Sous l’effet de l’inflation, les mobilisations salariales se multiplient en France
La statistique publique n’en donnera pas la mesure avant un an ou deux, mais tous les observateurs s’accordent à dire qu’il ne s’agit pas d’un simple effet de loupe médiatique : la France connaît une recrudescence de mobilisations pour des augmentations de salaire. « Les récits de conflits salariaux se multiplient, c’est indéniable », selon Karel Yon, sociologue et chercheur au CNRS.
Ce mercredi 6 juillet, le mouvement s’annonçait massif à la SNCF. Celui dans les aéroports franciliens d’Orly et de Roissy a entraîné la suppression d’un vol sur cinq samedi 2 juillet au matin. « Il y a vraiment un foisonnement d’actions sur ces questions salariales. Ça bouge partout, tout le monde est touché », renchérit Céline Verzeletti, secrétaire confédérale de la CGT, qui cite encore la grève des routiers, les mouvements dans les grandes entreprises privées Total ou Thales, et dans le secteur public. On pourrait y ajouter une longue liste de mobilisations constatées depuis l’automne, dans l’agroalimentaire, les assurances, la sécurité, l’aéronautique, chez les parfumeurs Marionnaud ou Sephora, les enseignes préférées des Français Leroy Merlin et Decathlon, et dans une myriade de PME ou d’entreprises de taille intermédiaire, inconnues du grand public.

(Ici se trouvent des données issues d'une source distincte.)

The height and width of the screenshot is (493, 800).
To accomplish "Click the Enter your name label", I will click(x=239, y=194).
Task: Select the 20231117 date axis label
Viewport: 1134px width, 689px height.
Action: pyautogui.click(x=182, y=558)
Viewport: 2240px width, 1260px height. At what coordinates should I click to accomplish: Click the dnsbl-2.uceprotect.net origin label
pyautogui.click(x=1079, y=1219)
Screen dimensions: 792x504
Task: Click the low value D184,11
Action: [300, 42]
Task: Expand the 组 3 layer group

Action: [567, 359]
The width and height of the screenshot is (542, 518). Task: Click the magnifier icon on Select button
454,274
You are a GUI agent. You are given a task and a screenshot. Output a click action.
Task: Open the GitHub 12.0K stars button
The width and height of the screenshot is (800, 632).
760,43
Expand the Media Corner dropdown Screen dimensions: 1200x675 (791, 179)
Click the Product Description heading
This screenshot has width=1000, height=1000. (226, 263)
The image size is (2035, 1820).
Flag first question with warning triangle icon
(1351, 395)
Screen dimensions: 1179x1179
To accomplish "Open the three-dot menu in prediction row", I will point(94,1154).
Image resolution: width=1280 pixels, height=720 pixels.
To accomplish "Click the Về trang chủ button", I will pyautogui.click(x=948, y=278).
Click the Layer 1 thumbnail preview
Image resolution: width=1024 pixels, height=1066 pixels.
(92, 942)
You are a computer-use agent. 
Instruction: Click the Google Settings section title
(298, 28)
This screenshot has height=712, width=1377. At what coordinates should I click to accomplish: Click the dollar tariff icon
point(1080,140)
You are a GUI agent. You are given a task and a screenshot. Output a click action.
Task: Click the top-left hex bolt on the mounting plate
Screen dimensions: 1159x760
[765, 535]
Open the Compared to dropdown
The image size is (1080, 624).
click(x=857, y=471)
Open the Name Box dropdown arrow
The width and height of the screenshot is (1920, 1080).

« Parce qu’elle touche tout le monde, à tous les postes, qu’elle n’est pas liée à une quelconque question de productivité ou d’investissement du salarié dans son travail, l’inflation a redonné tout son sens à la demande d’augmentation collective des salaires, souligne Jérôme Pélisse, professeur à Sciences Po et chercheur au centre de sociologie des organisations. Une pratique qui n’avait cessé de reculer ces dernières années dans les entreprises, au profit des augmentations individuelles, dites « au mérite ».
« La mobilisation paye »
De la même façon, la grève comme mode d’action collectif semble revivifiée : les témoignages abondent de salariés l’ayant expérimenté pour la première fois ces derniers mois. « Cette vague de grèves vient rappeler combien la relation salariale est fondamentalement conflictuelle et repose sur un rapport de force qui fait partie de la vie normale de l’entreprise », insiste M. Pélisse.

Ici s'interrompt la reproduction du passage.